Given two strings s and t, return true if t is an anagram of s, and false otherwise.

An anagram is a word or phrase formed by rearranging the letters of a different word or phrase, typically using all the original letters exactly once.

Example 1:

Input: s = "anagram", t = "nagaram" Output: true

Example 2:

Input: s = "rat", t = "car" Output: false

Steps

1. Check Lengths: First, we check if the lengths of the two input strings s and t are equal. If they are not equal, they cannot be anagrams, so we return False.

2. Character Counting: We'll use a dictionary (or hash map) to count the frequency of each character in string s. For each character in s, we increment its count in the dictionary.

3. Comparing Frequencies: We then iterate through string t. For each character in t, we decrement its count in the dictionary. If a character is not found in the dictionary (meaning it's not in s), or if its count becomes negative (meaning t has more occurrences than s), we return False.

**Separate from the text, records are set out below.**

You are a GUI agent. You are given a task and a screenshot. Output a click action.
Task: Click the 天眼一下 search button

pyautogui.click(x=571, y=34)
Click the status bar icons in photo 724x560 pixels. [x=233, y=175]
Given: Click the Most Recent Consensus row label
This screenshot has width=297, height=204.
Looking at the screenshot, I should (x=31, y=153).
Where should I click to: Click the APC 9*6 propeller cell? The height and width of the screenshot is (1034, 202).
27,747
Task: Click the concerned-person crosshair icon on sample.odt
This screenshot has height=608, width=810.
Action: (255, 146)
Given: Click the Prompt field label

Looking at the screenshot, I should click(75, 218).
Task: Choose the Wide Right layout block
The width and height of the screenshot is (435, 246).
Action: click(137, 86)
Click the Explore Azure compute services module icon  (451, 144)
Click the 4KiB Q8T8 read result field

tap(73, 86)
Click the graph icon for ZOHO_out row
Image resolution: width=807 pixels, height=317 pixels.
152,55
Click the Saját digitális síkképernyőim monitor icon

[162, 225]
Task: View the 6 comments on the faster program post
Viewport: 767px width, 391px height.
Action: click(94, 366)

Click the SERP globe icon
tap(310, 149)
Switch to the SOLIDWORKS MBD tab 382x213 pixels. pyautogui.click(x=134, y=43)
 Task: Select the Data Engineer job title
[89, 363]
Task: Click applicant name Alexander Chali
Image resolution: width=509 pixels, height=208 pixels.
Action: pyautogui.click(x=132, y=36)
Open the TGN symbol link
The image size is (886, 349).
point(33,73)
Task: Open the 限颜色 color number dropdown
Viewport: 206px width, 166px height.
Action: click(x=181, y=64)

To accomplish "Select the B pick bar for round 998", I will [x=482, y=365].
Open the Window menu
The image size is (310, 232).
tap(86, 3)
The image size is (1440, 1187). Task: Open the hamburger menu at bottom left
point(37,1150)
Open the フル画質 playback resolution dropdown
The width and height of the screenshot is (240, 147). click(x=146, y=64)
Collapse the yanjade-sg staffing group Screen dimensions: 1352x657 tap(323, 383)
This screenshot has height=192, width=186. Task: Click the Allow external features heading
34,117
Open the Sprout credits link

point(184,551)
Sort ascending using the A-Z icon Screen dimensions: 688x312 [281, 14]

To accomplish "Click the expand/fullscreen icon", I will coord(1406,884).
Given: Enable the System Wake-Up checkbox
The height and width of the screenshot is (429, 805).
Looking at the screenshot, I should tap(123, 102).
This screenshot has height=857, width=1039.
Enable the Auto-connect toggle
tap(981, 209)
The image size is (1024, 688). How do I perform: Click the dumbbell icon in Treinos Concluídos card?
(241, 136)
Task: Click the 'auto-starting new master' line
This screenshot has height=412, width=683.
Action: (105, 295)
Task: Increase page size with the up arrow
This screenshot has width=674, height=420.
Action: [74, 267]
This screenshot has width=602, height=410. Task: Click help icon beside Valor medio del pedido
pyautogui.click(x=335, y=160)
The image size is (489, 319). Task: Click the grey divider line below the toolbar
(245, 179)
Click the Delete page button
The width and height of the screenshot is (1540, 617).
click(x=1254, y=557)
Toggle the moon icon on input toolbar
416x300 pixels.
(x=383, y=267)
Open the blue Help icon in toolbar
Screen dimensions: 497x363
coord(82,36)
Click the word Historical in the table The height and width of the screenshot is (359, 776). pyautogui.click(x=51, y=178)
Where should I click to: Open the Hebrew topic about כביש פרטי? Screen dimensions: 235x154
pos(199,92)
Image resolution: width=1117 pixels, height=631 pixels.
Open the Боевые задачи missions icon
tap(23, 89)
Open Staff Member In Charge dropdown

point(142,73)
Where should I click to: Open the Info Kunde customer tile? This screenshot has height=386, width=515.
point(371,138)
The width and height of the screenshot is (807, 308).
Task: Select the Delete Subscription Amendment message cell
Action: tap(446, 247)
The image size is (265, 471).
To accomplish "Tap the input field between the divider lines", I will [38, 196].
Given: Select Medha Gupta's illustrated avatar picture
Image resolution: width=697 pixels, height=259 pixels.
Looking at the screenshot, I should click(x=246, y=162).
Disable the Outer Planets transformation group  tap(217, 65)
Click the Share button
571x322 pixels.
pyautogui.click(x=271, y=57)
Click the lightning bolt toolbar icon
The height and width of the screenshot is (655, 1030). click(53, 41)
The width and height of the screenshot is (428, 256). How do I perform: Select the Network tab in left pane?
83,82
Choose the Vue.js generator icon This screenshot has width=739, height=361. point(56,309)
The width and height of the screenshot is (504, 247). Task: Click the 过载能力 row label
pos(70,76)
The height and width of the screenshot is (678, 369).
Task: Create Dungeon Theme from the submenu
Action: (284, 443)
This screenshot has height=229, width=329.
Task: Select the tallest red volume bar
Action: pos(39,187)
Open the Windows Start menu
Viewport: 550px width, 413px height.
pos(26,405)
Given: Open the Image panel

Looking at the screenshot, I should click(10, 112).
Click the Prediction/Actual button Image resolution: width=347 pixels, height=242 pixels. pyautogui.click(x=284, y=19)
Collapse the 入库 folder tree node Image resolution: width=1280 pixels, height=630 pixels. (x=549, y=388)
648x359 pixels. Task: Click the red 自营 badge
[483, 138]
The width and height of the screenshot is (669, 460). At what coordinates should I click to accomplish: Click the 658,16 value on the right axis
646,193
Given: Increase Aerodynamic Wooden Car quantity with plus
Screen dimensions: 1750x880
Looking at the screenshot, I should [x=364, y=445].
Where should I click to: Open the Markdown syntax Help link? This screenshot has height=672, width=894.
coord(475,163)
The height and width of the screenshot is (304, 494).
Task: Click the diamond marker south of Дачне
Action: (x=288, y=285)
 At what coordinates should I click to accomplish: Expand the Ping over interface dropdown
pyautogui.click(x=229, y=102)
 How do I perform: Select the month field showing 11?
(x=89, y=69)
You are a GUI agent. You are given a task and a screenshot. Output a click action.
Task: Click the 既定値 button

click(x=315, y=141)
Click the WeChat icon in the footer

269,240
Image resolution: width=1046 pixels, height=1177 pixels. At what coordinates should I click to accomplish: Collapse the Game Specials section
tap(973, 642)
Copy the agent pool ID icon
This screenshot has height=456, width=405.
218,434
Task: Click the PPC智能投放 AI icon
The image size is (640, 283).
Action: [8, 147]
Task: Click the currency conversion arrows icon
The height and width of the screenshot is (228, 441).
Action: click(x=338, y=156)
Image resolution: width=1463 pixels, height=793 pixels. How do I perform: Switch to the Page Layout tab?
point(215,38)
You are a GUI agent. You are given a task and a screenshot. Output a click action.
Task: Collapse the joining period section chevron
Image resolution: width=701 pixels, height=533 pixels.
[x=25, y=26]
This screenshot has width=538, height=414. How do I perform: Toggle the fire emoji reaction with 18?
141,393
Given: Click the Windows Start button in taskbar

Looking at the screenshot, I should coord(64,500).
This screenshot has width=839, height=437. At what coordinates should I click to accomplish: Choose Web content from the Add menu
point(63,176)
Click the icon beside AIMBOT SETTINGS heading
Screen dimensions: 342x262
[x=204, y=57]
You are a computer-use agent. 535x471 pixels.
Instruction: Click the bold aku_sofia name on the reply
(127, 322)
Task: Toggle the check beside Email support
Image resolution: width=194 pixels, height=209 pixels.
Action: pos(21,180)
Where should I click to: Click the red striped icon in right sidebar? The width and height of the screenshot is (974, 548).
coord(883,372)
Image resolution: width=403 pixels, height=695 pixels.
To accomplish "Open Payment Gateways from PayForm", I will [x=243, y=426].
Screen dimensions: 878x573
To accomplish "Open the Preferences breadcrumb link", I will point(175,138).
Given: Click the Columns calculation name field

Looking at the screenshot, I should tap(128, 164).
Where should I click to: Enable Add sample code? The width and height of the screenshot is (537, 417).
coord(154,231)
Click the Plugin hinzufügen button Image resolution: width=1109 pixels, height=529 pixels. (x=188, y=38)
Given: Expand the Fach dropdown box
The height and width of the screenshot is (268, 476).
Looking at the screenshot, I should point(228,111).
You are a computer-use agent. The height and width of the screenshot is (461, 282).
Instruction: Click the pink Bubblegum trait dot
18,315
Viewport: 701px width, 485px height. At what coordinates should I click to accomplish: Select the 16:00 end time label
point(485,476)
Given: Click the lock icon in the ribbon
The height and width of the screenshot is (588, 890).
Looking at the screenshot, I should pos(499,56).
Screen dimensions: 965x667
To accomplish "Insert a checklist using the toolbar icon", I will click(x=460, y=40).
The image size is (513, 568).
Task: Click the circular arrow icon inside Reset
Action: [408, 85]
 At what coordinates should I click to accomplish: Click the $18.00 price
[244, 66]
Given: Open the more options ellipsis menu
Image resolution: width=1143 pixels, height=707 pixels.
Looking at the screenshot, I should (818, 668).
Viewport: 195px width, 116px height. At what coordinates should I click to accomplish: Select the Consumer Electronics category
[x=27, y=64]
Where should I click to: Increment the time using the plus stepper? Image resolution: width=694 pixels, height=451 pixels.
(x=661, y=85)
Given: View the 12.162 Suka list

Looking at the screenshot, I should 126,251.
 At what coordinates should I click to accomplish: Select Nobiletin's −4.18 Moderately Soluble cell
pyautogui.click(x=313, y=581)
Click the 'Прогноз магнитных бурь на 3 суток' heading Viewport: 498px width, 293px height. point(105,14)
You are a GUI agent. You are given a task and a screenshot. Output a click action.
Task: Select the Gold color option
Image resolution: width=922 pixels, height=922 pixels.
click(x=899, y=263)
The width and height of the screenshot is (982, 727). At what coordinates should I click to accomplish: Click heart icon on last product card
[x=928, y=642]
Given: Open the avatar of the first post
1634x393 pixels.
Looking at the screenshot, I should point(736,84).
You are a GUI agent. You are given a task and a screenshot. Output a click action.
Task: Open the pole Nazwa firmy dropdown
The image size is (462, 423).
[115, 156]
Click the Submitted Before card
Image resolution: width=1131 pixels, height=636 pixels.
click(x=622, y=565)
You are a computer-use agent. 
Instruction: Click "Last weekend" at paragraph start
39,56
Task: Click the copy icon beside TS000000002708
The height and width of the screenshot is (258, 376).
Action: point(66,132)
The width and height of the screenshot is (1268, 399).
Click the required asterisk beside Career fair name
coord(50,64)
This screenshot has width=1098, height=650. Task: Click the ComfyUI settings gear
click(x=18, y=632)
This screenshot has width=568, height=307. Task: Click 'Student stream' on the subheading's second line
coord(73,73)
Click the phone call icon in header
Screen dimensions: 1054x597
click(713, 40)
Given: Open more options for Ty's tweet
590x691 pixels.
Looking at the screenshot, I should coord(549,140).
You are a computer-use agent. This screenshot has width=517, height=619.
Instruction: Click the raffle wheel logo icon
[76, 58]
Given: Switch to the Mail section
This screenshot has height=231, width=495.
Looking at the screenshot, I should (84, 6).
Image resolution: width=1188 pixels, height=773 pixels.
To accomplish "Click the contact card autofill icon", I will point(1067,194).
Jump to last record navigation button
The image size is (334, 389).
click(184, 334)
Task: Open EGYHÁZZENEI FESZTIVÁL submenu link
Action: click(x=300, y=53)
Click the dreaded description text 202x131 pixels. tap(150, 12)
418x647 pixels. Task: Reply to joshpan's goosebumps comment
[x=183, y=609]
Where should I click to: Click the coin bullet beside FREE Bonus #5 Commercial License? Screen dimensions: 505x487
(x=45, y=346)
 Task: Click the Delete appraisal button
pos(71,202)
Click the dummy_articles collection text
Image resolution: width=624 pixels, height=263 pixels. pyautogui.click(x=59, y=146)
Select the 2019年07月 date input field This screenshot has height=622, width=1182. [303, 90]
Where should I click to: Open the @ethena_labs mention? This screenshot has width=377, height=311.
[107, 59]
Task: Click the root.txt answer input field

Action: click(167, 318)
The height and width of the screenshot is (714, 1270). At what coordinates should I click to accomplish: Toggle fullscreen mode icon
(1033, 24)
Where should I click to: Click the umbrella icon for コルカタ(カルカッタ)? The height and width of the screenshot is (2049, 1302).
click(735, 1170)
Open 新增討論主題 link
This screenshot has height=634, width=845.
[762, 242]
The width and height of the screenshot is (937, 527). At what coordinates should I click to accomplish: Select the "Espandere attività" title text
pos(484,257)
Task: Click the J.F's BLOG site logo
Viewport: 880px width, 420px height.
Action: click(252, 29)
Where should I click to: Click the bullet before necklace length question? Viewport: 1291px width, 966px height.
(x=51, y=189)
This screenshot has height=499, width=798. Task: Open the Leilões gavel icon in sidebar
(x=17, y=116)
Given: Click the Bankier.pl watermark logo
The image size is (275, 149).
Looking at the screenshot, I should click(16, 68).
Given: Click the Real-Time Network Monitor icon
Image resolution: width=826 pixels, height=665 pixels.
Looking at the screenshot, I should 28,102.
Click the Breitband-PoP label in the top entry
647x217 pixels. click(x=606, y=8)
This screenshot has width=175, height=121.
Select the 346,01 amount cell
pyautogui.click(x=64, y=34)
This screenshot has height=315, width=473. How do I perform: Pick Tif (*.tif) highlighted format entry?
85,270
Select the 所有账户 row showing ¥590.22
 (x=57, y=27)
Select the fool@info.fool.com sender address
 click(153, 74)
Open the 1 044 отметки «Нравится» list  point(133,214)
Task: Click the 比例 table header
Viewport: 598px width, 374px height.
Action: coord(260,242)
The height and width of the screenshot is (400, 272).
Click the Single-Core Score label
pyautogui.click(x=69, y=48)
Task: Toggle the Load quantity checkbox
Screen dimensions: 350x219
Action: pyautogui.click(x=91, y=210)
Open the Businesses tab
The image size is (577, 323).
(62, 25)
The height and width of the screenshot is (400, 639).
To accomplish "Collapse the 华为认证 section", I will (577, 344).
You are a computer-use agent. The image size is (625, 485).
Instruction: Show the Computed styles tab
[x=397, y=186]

4. Final Check: After iterating through t, if all character counts in the dictionary are 0, it means the character frequencies in s and t are identical, and therefore they are anagrams. We return True.

Explanation

The core idea is to efficiently compare the character frequencies of the two strings. Using a dictionary provides O(1) average-case time complexity for lookups and updates, making the algorithm efficient. The algorithm systematically checks if each character's frequency matches between the two strings. If any discrepancy is found, it immediately indicates that the strings are not anagrams, avoiding unnecessary processing.

Code

from collections import defaultdict

def isAnagram(s: str, t: str) -> bool:
    """
    Checks if two strings are anagrams of each other.

    Args:
        s: The first string.
        t: The second string.

    Returns:
        True if t is an anagram of s, False otherwise.
    """
    if len(s) != len(t):
        return False

    char_counts = defaultdict(int)  # Use defaultdict for easier handling of missing keys

    # Count character frequencies in s
    for char in s:
        char_counts[char] += 1

    # Check character frequencies in t
    for char in t:
        char_counts[char] -= 1
        if char_counts[char] < 0:  #If count goes below zero means t has more of a character than s
            return False

    # If all counts are 0, it's an anagram
    return all(count == 0 for count in char_counts.values())

Complexity

• Time Complexity: O(n), where n is the length of the strings. We iterate through the strings once each.
• Space Complexity: O(1) in the average case. The dictionary char_counts will store at most 26 entries (for lowercase English letters), making the space usage constant regardless of input string size. In the worst case(all unique characters) it becomes O(n) but that's unlikely in the problem context.